**Задание**
Перепишите эти строки, заменив «screenshot» на «image» и больше ничего не меняя. Изображения в ответ не включайте.

**Исходные материалы**
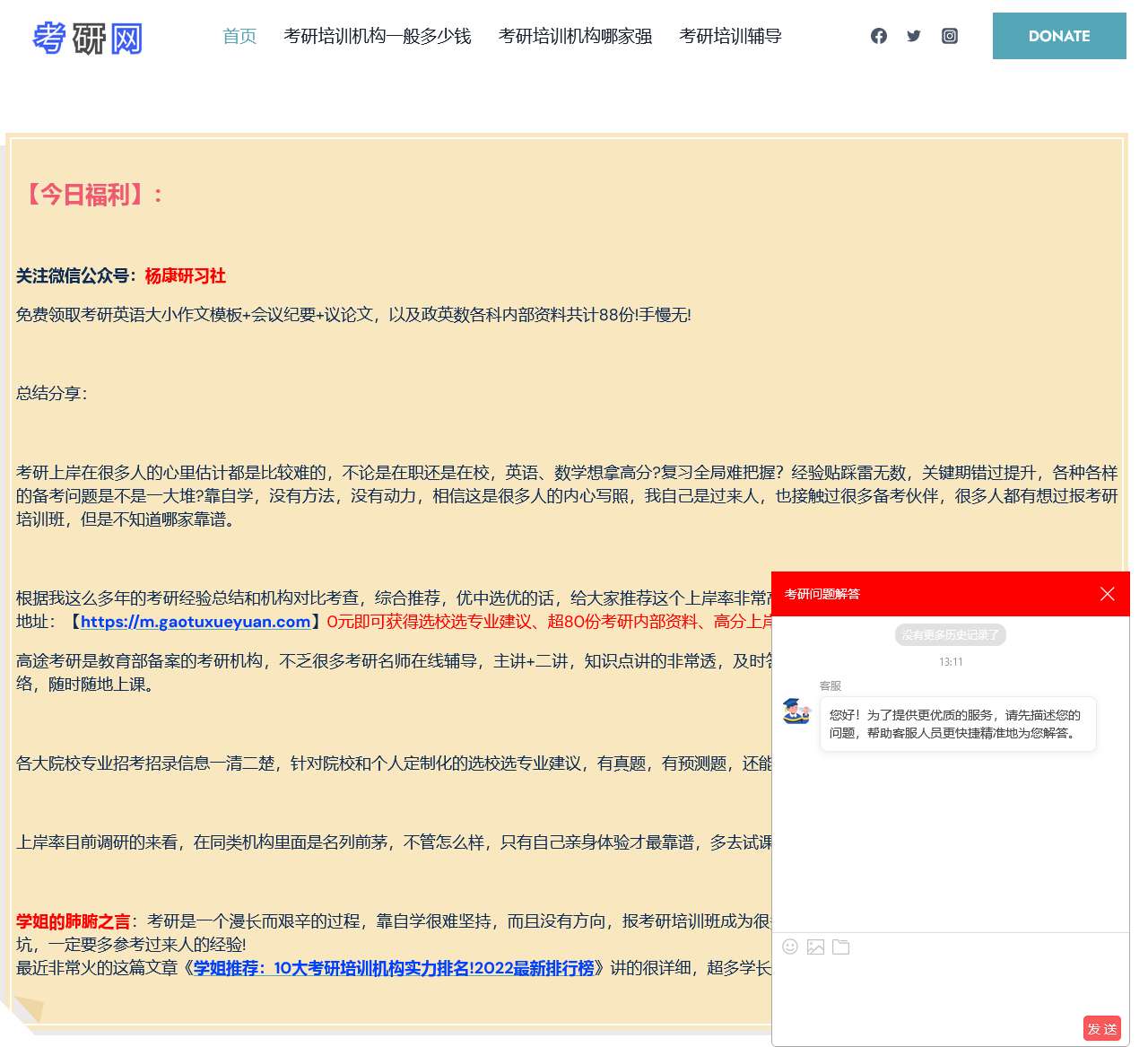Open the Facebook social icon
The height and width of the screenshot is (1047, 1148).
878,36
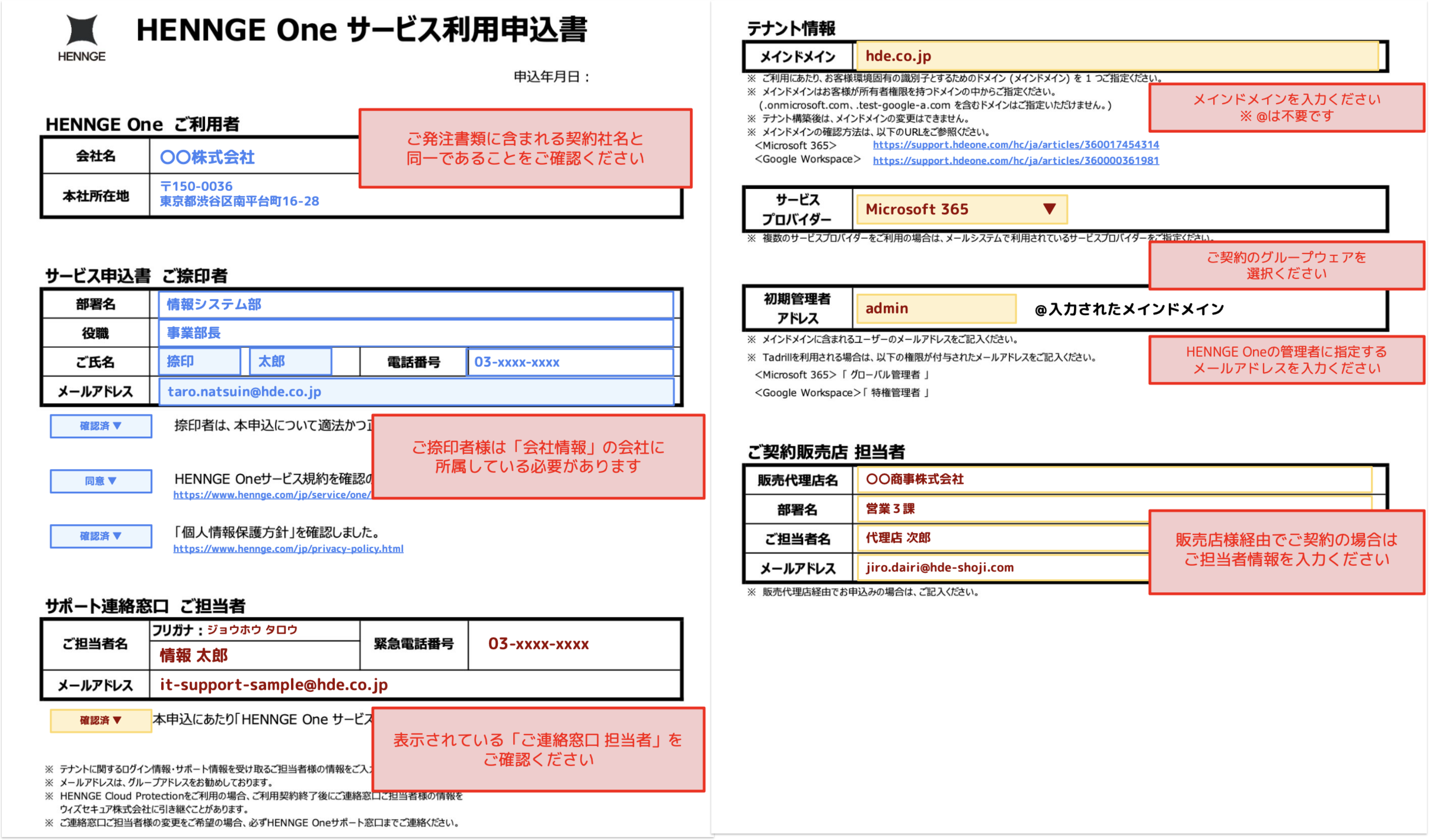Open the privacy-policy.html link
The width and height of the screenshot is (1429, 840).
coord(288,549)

**Решение**
Open the Facebook social icon
The height and width of the image is (1047, 1148).
878,36
Open the privacy-policy.html link
The width and height of the image is (1429, 840).
coord(288,549)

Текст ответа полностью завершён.